Using custom TensorRT model on sample applications

Please provide the following info (check/uncheck the boxes after creating this topic):
Software Version
DRIVE OS Linux 5.2.6
DRIVE OS Linux 5.2.6 and DriveWorks 4.0
DRIVE OS Linux 5.2.0
[*] DRIVE OS Linux 5.2.0 and DriveWorks 3.5
NVIDIA DRIVE™ Software 10.0 (Linux)
NVIDIA DRIVE™ Software 9.0 (Linux)
other DRIVE OS version
other

Target Operating System
[*] Linux
QNX
other

Hardware Platform
NVIDIA DRIVE™ AGX Xavier DevKit (E3550)
[*] NVIDIA DRIVE™ AGX Pegasus DevKit (E3550)
other

SDK Manager Version
[*] 1.7.1.8928
other

Host Machine Version
[*] native Ubuntu 18.04
other

Ran sample application using pre-recorded video data using custom TensorRT model converted through Onnx to TRT with the help of this notebook TensorRT/4. Using PyTorch through ONNX.ipynb at main · NVIDIA/TensorRT · GitHub but we are getting the below error.

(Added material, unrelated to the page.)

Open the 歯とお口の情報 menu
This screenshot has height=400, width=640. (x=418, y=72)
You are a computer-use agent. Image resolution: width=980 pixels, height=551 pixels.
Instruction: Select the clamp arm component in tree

Command we used for conversion inside the jupyter notebook is:

# convert the ONNX model to a TRT engine using trtexec
if USE_FP16:
    !/usr/src/tensorrt/bin/trtexec --onnx=resnet50_pytorch.onnx --saveEngine=resnet_engine_pytorch.trt  --explicitBatch --inputIOFormats=fp16:chw --outputIOFormats=fp16:chw --fp16
else:
    !/usr/src/tensorrt/bin/trtexec --onnx=resnet50_pytorch.onnx --saveEngine=resnet_engine_pytorch.trt  --explicitBatch

Please advise the right way for converting models to TensorRT engine compatible for Driveworks apps.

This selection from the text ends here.